_Texte fourni_
La part de Théophraste
Sur le plan botanique, le tussilage (nom scientifique : Tussilago farfara) est une plante vivace qui appartient à la grande famille des astéracées (ou composées).
Le tussilage aime les sols argileux et calcaires, non tassés, humides, et se plaît particulièrement dans les sols argileux sur le bord des chemins, au flanc des talus et je l'ai spécialement observé en colonies importantes dans les interstices des falaises marneuses en France. (Pas vraiment l'endroit pour une récolte facile!).
C'est une plante vivace, dont la racine épaisse est aromatique.
Les tiges fleuries portent des écailles rougeâtres et un seul capitule.
Les fleurs du capitule sont de deux sortes: au centre, elles sont courtes, tubulaires, tandis que celles du pourtour restent fines, longues et étroites, formant un petit soleil. Elles sont très mellifères.

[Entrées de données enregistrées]

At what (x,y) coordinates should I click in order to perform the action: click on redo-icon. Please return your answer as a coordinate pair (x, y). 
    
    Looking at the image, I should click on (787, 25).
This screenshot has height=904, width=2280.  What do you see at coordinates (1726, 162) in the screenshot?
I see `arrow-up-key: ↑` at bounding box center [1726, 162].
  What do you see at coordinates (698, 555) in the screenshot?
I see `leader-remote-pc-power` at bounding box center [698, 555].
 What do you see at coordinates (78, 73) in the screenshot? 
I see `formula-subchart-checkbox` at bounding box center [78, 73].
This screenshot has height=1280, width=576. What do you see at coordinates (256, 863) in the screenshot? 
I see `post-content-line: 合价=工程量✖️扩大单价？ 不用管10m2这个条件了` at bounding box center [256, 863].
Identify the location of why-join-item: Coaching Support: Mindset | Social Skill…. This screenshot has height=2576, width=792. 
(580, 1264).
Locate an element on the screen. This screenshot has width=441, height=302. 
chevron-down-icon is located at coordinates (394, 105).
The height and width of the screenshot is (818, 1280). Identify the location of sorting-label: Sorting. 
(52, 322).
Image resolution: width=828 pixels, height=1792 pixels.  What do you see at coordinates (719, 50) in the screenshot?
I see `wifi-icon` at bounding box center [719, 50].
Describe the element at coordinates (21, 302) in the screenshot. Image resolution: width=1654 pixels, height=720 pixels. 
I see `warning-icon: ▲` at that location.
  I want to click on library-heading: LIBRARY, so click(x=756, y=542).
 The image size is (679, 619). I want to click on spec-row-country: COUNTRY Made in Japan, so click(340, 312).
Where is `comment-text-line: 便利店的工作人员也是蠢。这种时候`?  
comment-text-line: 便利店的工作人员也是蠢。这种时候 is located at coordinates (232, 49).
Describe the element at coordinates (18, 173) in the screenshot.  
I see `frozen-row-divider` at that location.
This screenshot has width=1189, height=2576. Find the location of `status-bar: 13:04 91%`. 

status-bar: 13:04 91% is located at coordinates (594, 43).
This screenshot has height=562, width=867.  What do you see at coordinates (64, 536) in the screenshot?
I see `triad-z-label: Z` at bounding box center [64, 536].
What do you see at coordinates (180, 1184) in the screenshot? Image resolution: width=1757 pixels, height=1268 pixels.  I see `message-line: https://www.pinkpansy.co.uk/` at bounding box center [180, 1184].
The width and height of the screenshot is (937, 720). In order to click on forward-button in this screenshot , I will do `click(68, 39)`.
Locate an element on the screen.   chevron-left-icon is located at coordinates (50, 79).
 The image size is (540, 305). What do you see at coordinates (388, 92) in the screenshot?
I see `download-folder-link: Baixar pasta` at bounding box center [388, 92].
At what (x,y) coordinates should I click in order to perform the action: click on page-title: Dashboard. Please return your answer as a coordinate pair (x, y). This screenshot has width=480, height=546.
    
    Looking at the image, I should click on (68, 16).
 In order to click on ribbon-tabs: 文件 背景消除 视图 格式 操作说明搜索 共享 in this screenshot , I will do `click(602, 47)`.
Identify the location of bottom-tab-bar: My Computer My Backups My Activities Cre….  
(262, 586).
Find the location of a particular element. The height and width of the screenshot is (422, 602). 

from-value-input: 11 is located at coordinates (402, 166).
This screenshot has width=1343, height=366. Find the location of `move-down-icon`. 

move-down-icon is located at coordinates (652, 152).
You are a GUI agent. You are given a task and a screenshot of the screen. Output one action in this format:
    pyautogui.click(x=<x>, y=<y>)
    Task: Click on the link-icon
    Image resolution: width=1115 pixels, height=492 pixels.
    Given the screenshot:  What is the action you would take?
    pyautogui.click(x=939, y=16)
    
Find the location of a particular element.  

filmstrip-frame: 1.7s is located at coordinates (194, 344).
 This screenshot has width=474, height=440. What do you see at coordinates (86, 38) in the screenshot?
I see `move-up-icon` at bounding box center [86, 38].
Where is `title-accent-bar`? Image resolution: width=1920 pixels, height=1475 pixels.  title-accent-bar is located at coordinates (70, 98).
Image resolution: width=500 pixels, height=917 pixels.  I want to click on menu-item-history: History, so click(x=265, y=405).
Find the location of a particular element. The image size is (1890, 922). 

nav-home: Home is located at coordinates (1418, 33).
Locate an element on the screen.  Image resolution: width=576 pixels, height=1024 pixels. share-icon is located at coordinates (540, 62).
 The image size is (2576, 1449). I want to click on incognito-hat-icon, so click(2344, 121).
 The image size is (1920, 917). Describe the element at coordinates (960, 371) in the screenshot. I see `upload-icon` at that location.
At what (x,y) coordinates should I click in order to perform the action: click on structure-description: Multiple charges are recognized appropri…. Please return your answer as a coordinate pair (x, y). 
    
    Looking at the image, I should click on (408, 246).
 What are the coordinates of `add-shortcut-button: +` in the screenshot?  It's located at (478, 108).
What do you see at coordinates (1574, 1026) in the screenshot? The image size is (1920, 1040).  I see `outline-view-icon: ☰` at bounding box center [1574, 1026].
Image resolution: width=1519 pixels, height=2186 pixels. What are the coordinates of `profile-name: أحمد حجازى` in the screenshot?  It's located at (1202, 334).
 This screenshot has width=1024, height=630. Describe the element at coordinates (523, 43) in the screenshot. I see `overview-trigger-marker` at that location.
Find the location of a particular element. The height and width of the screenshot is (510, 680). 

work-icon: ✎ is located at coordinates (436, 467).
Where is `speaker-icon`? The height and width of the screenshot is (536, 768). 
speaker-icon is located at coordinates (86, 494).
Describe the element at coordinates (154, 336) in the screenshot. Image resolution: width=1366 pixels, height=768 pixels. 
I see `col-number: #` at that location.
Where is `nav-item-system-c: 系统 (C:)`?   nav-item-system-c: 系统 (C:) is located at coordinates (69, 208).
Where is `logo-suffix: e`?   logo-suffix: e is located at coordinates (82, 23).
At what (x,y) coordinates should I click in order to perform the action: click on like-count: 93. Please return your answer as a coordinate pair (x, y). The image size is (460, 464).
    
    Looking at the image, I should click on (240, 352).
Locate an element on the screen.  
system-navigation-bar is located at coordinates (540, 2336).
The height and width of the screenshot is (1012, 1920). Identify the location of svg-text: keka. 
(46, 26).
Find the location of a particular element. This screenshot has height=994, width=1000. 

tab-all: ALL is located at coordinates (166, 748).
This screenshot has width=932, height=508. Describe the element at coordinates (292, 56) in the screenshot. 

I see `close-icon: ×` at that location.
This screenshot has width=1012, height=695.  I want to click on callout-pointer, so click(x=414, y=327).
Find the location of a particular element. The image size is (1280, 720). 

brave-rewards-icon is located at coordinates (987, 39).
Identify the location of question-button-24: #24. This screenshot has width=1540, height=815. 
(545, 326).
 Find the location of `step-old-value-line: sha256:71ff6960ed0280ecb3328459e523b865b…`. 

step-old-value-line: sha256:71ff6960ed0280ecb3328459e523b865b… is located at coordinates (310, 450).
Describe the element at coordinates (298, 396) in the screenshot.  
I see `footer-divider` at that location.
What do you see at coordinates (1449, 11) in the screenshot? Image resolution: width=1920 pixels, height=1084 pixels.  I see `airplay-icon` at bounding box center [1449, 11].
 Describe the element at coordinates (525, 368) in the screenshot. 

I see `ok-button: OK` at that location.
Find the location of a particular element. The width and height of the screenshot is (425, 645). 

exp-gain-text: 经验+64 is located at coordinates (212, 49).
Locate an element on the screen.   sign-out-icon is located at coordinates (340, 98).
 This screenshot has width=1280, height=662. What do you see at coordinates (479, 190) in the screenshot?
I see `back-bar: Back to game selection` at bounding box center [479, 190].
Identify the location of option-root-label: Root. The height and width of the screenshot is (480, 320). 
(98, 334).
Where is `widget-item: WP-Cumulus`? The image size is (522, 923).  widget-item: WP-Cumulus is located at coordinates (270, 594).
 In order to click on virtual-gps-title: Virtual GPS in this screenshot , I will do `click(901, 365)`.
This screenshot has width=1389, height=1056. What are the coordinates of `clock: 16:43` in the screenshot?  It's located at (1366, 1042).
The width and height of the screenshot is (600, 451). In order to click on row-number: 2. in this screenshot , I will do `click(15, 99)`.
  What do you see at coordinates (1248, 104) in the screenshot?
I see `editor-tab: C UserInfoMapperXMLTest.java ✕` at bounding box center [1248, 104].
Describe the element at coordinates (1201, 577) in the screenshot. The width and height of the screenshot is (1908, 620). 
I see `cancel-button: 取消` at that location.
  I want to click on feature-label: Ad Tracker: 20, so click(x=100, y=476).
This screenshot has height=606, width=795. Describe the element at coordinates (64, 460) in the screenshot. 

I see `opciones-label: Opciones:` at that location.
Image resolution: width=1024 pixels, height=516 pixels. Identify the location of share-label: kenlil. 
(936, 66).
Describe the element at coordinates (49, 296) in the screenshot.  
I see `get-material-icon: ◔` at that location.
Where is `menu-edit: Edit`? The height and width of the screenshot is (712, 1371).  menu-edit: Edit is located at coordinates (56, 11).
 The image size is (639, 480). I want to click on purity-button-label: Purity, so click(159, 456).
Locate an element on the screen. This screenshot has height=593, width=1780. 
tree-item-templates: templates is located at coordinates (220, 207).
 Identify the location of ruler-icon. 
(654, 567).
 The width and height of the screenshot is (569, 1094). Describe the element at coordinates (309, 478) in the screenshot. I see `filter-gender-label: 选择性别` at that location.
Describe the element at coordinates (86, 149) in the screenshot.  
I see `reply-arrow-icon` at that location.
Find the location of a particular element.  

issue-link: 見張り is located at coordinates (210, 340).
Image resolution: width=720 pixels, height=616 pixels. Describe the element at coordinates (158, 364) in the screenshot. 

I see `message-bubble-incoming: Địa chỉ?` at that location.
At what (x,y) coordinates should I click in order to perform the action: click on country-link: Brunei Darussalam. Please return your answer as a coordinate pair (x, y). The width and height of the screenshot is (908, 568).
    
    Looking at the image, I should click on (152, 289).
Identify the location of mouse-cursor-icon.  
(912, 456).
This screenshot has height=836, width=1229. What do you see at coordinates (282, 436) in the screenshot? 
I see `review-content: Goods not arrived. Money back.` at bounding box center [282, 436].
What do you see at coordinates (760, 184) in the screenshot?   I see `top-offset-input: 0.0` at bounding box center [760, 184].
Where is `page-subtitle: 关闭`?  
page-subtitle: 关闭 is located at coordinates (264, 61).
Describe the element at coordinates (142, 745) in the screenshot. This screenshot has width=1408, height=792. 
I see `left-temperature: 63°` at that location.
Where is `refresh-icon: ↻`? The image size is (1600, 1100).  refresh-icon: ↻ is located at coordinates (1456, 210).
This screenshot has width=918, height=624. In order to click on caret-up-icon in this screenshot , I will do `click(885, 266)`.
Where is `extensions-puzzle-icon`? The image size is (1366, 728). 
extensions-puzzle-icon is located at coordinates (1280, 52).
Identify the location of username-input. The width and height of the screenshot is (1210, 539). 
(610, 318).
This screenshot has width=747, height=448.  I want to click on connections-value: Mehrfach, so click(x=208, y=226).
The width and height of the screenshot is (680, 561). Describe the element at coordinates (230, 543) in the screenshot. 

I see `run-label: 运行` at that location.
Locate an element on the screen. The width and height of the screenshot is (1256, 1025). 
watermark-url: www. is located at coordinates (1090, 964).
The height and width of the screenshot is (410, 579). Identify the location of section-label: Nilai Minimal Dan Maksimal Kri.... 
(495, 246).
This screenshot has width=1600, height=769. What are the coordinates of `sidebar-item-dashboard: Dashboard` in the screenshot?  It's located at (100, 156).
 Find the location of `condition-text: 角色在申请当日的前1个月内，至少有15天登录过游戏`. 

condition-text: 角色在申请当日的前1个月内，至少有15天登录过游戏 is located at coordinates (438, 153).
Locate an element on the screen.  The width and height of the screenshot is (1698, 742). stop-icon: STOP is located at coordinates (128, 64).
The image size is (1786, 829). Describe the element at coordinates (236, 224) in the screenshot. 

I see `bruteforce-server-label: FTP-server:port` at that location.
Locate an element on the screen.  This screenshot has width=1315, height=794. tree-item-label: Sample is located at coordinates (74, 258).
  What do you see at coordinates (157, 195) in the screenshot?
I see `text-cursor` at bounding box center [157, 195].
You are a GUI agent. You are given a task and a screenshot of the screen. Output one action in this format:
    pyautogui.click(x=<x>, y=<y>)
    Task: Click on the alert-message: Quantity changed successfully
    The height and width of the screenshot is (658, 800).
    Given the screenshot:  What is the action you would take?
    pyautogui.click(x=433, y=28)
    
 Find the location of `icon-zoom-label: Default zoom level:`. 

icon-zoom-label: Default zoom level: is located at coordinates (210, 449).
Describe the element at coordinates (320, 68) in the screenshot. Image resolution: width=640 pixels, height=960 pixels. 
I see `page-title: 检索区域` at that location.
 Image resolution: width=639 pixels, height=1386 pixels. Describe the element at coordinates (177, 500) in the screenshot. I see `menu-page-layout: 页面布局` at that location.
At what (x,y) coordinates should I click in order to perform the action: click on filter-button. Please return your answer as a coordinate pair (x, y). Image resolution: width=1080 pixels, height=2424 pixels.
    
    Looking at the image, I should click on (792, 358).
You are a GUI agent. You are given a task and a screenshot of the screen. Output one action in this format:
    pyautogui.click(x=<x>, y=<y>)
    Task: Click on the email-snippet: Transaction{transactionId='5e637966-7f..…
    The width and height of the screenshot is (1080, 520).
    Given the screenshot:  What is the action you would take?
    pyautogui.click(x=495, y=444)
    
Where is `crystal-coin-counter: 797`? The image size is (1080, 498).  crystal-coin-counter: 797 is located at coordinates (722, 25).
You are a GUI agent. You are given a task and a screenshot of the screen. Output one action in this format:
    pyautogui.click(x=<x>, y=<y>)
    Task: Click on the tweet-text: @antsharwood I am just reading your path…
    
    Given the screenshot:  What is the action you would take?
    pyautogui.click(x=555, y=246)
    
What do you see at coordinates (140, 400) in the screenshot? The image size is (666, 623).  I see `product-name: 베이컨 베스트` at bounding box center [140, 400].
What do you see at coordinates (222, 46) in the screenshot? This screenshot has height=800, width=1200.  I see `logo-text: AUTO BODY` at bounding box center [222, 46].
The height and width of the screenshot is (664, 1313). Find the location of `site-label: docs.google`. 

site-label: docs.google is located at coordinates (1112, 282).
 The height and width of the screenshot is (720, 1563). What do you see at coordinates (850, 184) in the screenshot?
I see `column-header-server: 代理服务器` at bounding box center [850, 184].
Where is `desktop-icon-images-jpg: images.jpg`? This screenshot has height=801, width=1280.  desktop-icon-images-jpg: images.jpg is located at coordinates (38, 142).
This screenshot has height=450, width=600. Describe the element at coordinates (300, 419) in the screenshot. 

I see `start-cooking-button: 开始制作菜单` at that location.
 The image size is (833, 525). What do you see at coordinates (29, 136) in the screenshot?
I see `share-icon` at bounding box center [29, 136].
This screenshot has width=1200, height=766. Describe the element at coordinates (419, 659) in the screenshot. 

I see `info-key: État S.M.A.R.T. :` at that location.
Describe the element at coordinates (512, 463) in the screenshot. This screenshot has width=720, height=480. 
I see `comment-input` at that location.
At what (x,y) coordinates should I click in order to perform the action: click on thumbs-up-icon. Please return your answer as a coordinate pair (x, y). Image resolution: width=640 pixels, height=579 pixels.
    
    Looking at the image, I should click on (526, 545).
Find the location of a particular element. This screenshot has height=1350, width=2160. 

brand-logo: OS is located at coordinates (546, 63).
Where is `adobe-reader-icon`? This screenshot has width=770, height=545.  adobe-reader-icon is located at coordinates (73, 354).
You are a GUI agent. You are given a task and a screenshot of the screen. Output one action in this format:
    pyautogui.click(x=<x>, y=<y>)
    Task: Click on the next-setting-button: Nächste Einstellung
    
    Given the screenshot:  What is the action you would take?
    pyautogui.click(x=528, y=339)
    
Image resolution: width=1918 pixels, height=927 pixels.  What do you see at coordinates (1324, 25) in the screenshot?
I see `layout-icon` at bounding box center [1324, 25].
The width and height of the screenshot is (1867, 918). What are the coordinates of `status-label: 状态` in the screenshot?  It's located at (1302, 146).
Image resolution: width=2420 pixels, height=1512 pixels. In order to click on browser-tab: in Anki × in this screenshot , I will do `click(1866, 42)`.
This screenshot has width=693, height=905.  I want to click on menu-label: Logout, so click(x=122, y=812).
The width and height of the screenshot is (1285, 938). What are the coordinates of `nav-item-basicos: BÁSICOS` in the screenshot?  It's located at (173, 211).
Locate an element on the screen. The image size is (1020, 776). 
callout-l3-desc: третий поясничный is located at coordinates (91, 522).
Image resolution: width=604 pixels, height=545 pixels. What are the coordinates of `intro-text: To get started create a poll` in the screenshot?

_Consigne 1_
Pour chaque affirmation, dites par oui ou non si elle concorde avec le texte sur le tussilage, puis citez les mots du texte qui tranchent. (a) Le tussilage fait partie de la famille des astéracées. (b) Les tiges fleuries portent plusieurs capitules. (c) Au centre du capitule, les fleurs sont longues et étroites.
_Consigne 2_
Prolongez le texte sur le tussilage à partir de sa dernière phrase.
Ces entrées proviennent d'une autre source.

_Réponse 1_
(a) Oui : « appartient à la grande famille des astéracées ».
(b) Non : « un seul capitule ».
(c) Non : « au centre, elles sont courtes, tubulaires ».

_Réponse 2_
Les feuilles sont vert-gris dessus, cotonneuses et blanchâtres par dessous. Leur forme évoquerait l'empreinte du pas de l'âne, ce qui expliquerait son nom populaire. Pour ma part, j'ai beau contempler ces limbes foliaires au contour nettement polygonal, je n'arrive vraiment pas – même avec un gros effort d'imagination – à leur trouver la forme arrondie à l'avant d'un sabot d'âne. Plus vraisemblablement, ce nom populaire de "pas-d'âne" vient donc de ce que cette plante borde en abondance les sentiers, balisant de centaines de petites fleurs jaunes le chemin parcouru par le sympathique entêté aux grandes oreilles.
Les graines brunes (akènes) portent une aigrette argentée, longue, soyeuse qui permet au vent de les disséminer, à la manière de celles des pissenlits ou des épilobes.
La part d'Hippocrate
La fleur de tussilage fait partie des sept fleurs pectorales avec celles du bouillon blanc, du coquelicot, de la gnaphale (plus connue sous le nom de pied-de-chat, mais en inquiétante régression dans le territoire de la Flore), de la guimauve, de la mauve et de la violette odorante.
Elle contient beaucoup de mucilage, se qui lui confère des vertus calmantes, expectorantes et adoucissantes très efficaces contre la toux. Les feuilles et les racines rendent une saveur un peu amères avec d'excellentes propriétés sudorifiques. Au Moyen-âge, on utilisait la racine pour soigner la peste bubonique. Cette remédiation est à l'origine d'un autre nom populaire du tussilage : la "racine de peste".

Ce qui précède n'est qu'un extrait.